The Muslim character in the series has his father hide his identity as a Muslim just to save him from facing the repercussions of belonging to the community. He is called “Katwa” and labelled to be a “Jihadi” just because he is a Muslim. A dedicated Muslim Police officer is thought to be supporting the prisoner by his Hindu colleagues just because they belong to the same community. The Dalits are seen to be looked down upon by the higher caste people.
All these instances reflect the realities that we live in. Do we shy away from it and take offense or rather acknowledge that these stories are rather showing how certain communities are being looked down upon on million instances every passing day. Women are actually being trafficked from the North East states and Nepal, and being taken to big cities like Delhi. Women from the North East states or even Nepal are being abused and looked down upon in the big cities. So, these are the realities we need to change rather than standing against the reflection of the realities. The scene to me does not interpret as a police constable calling a Nepali woman a “Randi,” but it reflects to me how a police official could possibly treat a North Eastern or Nepali woman if arrested under suspicious circumstances.

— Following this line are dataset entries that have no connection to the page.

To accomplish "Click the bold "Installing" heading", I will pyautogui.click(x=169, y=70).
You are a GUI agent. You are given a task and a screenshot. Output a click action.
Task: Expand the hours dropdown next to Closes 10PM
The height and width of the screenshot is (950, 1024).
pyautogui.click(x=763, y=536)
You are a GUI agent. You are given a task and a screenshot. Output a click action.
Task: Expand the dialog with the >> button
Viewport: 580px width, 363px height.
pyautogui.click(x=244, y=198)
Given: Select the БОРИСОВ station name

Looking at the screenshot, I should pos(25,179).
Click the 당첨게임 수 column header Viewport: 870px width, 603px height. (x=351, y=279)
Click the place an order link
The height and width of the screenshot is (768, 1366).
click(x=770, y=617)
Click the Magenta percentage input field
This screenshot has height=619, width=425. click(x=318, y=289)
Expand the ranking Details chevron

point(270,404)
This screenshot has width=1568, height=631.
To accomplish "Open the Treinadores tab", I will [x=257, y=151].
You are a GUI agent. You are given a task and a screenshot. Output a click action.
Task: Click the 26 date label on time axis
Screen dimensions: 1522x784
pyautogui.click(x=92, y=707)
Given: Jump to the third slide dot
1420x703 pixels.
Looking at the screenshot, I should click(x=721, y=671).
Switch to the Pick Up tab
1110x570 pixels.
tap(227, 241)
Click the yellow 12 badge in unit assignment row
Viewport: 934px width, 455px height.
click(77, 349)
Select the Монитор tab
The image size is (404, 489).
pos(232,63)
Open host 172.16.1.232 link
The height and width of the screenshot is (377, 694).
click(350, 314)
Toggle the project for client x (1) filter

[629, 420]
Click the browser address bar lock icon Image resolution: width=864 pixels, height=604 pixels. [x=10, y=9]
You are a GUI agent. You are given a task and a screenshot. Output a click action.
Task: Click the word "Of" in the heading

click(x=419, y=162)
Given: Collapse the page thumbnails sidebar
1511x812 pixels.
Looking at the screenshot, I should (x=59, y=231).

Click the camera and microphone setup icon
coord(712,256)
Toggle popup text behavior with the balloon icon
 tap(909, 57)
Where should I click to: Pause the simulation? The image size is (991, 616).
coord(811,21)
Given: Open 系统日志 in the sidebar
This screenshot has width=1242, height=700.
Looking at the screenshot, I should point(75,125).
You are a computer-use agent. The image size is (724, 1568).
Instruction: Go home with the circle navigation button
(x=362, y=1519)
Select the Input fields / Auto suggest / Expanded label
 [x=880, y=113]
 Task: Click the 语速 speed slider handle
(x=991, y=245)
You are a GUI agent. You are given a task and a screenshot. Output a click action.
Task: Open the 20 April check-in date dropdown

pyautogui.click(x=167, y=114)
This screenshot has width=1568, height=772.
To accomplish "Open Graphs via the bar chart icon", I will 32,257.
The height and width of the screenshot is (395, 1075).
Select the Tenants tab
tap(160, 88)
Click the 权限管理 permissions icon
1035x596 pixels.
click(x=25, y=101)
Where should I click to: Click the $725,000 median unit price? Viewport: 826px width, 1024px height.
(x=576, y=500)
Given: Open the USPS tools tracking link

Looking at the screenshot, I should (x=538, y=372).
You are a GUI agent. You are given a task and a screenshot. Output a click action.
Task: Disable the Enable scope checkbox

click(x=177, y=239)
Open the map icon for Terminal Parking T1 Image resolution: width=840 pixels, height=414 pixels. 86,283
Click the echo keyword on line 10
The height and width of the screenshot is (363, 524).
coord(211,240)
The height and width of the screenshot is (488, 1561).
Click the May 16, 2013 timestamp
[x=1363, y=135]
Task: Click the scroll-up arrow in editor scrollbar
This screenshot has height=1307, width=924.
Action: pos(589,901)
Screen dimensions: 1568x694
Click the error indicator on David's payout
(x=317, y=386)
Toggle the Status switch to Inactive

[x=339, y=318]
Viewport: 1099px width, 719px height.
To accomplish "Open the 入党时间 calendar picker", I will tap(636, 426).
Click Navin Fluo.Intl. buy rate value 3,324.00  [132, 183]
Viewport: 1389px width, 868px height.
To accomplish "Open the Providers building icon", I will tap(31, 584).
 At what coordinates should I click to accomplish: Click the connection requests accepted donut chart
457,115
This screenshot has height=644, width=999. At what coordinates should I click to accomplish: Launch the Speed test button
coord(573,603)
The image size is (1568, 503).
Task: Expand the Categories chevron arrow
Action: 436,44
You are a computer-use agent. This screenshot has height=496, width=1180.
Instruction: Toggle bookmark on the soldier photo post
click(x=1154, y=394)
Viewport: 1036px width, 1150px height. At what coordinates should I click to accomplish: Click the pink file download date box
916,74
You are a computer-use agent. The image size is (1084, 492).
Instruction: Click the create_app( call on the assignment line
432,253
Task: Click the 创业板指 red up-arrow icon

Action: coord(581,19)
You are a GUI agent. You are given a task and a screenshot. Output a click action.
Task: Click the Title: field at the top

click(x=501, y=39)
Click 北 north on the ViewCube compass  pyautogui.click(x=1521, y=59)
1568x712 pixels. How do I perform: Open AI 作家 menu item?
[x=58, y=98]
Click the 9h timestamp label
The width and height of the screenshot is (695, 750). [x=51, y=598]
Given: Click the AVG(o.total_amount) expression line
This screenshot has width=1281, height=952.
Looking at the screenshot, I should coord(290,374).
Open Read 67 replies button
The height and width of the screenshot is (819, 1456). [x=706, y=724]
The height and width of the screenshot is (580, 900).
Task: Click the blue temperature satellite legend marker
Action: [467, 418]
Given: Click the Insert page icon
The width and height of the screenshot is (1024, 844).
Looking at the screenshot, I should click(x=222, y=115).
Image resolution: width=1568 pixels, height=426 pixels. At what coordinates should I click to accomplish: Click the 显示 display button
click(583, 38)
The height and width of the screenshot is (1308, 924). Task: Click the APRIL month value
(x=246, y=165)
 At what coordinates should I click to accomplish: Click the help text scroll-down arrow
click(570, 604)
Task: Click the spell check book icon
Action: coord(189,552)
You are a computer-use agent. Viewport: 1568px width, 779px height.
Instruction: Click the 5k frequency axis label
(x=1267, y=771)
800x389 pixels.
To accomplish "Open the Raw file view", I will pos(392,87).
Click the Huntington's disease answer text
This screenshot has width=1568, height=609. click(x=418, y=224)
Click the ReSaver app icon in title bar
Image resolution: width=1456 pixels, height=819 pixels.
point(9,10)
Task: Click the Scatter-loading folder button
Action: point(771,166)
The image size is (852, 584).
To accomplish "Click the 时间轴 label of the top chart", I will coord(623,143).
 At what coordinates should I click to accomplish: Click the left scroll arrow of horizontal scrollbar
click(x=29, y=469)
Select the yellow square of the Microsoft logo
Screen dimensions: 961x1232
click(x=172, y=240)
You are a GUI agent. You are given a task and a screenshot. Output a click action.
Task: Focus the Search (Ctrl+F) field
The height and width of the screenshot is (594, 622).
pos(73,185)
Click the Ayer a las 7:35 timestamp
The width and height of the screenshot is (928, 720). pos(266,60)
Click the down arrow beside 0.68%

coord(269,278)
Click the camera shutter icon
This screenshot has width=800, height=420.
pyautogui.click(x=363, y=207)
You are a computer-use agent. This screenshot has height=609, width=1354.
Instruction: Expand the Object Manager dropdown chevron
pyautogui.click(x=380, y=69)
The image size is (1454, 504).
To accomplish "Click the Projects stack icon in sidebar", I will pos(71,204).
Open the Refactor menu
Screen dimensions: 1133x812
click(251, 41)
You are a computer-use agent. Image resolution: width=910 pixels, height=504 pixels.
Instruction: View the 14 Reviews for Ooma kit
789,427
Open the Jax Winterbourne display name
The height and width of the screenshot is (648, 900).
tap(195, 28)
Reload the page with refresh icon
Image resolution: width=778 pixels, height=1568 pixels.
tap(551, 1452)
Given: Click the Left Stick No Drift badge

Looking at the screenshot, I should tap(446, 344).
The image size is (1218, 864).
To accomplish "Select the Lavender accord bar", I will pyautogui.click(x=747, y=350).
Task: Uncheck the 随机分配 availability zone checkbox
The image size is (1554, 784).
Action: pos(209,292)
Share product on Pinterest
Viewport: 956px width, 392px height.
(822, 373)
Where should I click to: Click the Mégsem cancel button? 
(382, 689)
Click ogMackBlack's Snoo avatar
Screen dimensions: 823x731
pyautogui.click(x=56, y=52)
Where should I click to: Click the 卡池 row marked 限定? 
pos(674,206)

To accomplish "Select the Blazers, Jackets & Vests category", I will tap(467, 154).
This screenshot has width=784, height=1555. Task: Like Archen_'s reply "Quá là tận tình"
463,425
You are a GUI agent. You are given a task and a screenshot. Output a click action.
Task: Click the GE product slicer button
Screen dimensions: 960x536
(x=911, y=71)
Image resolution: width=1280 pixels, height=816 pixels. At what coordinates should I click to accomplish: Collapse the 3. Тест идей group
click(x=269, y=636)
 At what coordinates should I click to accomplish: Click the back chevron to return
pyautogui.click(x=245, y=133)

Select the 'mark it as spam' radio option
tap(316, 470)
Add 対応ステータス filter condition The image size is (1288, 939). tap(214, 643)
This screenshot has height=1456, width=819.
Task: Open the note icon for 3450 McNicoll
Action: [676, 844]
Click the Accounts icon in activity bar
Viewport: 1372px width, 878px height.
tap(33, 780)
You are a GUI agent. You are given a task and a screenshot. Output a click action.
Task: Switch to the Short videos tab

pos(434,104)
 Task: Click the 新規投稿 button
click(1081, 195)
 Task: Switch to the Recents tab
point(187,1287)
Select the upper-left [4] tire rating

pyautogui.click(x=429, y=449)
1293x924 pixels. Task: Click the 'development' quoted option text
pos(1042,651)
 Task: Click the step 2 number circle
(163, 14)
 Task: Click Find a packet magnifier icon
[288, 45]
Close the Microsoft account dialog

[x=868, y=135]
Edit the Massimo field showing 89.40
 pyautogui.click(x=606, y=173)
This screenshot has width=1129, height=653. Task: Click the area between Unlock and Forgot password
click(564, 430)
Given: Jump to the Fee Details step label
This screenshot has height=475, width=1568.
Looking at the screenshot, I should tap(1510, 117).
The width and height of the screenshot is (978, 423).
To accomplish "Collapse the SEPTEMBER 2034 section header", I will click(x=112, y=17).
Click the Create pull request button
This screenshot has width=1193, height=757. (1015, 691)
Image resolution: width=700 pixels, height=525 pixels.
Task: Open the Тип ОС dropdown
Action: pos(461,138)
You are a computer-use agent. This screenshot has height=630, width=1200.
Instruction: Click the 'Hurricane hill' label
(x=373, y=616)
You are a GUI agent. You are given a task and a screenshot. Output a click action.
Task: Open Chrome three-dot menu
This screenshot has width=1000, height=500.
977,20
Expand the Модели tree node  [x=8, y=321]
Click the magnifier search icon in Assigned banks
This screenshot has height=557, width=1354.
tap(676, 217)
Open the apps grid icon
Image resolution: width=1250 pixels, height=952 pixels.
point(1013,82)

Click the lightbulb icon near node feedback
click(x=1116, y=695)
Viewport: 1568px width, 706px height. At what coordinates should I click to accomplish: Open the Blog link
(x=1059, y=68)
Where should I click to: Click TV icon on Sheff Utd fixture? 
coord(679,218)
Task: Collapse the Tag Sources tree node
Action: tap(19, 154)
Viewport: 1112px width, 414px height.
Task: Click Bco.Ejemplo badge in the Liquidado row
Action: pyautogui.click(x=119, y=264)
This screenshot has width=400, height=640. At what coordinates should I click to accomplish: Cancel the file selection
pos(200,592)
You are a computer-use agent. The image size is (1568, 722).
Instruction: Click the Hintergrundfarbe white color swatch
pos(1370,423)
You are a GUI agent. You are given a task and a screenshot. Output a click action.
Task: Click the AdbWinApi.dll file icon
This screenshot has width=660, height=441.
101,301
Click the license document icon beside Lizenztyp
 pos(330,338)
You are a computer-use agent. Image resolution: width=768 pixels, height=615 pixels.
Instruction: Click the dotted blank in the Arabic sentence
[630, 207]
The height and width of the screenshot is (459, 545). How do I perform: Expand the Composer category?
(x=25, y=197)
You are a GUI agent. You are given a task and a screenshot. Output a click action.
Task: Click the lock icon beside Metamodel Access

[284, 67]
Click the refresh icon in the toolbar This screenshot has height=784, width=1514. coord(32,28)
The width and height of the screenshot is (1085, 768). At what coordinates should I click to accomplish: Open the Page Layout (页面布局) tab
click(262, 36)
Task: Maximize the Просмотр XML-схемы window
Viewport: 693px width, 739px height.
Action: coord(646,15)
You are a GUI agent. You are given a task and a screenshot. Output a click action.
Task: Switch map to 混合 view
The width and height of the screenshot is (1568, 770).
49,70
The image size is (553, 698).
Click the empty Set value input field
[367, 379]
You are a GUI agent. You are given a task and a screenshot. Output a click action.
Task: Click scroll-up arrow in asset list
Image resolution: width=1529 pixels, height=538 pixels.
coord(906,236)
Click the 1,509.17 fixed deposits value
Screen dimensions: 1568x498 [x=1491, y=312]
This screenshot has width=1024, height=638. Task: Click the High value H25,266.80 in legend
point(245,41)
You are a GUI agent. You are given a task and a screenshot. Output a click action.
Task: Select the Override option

The pride bubble and snowflakes attitude
Our reaction and protest on small and big issues may be derived from a long and bitter history of deprivation and discrimination. We have had our own struggles of being racially discriminated and stereotyped that makes us sensitive to every incident that could look to be offensive. Or maybe it is the pride in our community that we have, which is ready to burst out even with the slightest of provocations. It is however what keeps our community tied together and united. It also makes us very sensitive to anything that we perceive to threaten our dignity and our effort in co-existing. But then, we can’t always seek to look through a rose tainted glass. Sometimes, we need to accept the realities in the ground, accept the circumstances and look to strive for the changes that may be required.
In outraging against the show, we are somehow indulging in “shooting the messenger”, instead of reflecting on and outraging over the bitter realities of how not only Nepalis, but entire North Easterners are seen through one lens by the rest of our fellow citizens. Unless we unitedly strive to change that, we will continue to feel offended.
We cannot be like snowflakes and get offended by everything, without looking into the matters completely and without giving a proper thought.
We cannot allow ourselves to melt with every little touch.